Summary of responses--APL for the Mac. (longish--248 lines) 
Author Message
 Summary of responses--APL for the Mac. (longish--248 lines)

After being deluged with requests for info, and after sending out copies on
three or four separate mailings, all of which had full to: and cc: fields,
and after a suggestion that I really ought to post my findings, I am finally
doing so.  The bounce messages I keep getting from various intermediate
sites finally convinced me that this was the way to go.

Thanks again to everyone who gave info; sorry about the delay to anyone who
wanted the summary.

■ Given data

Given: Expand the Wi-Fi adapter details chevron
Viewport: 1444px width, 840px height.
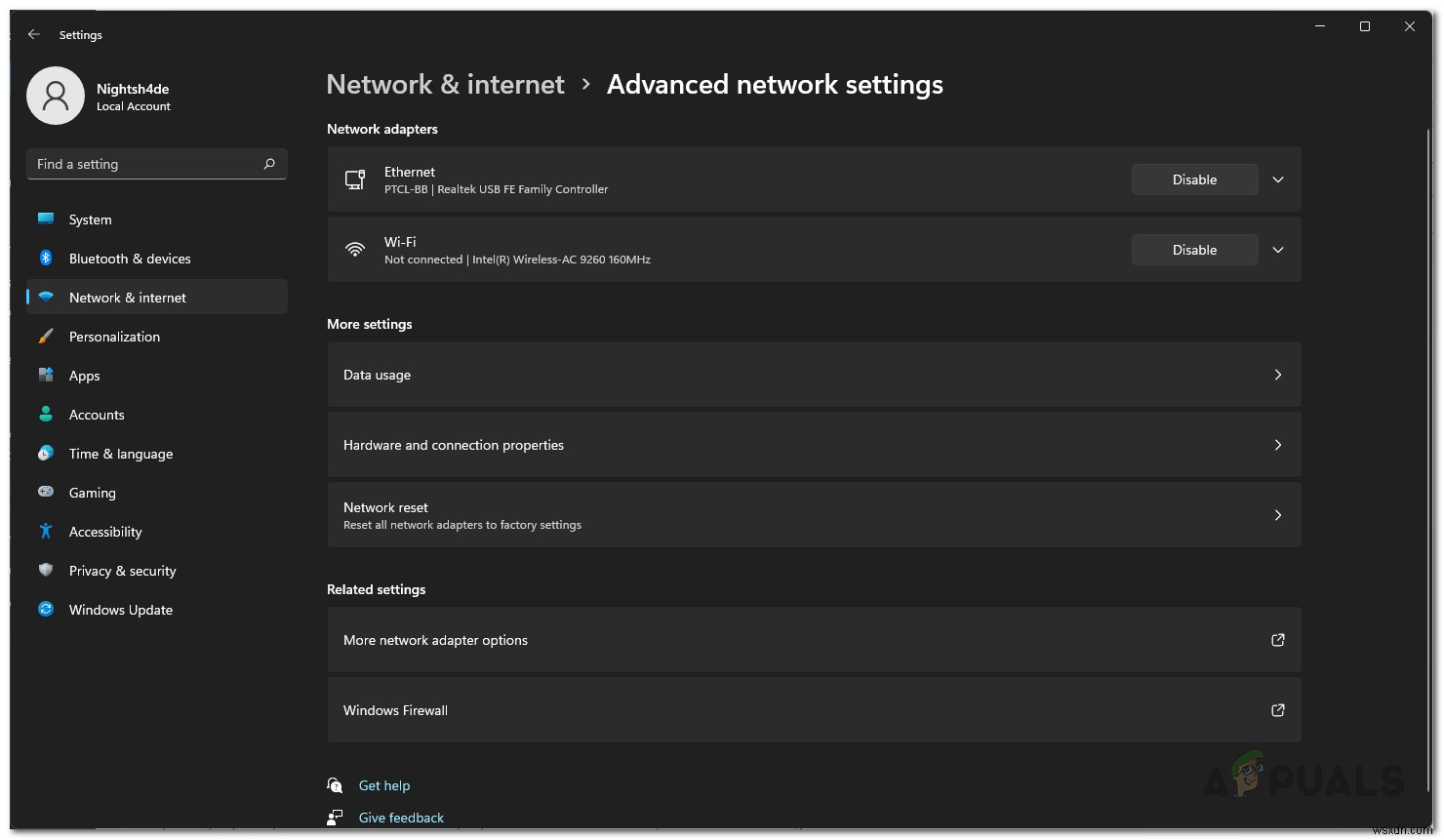Looking at the screenshot, I should pos(1277,250).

■ What needs to be done
Write the next part of the post summarizing responses about APL for the Mac, continuing after its final sentence. The material is separate from the post about APL for the Mac.

■ Answer to this exercise
Here are the replies to my question about Apl interpreters for the Mac:

=====(Summary follows)=========================================================


There are at least three apl interpreters for the mac. The first one is
mac apl, which has the nicest interface. It is slow, but generally very
well done (by Michael O'Conner, of CIS-Navigator fame). There is a demo-

The more professional systems are APL-68000 by Micro-Apl (available at the
moment for a mere $ 99 from Spencer Organization). This is fast (entirely
written in assembler), although not blindingly fast (it does not use the
68020 and the 68881). Documentation is reasonable, although some of the
Mac features (terminal emulation) do not work, and the toolbox interface
is far from easy to use. (by the way, in Mac-APL you can also use the
Toolbox routines, by calling their traps in assembler, but this is a major
pain). Finally there is STSC-APL, with which I have no experience, but this
is probably a straightforward port from the PC. Hope this helps.
Jan de Leeuw

===============================================================================

There are four known systems, two are recommended.

        (1) STSC APL*Plus, $???.
        (2) APL.68000, from Spencer Organization, $99.
        (3) MacAPL, Leptonic Systems ?
        (4) MacAPL, New Zealand

STSC is more fully developed, I think.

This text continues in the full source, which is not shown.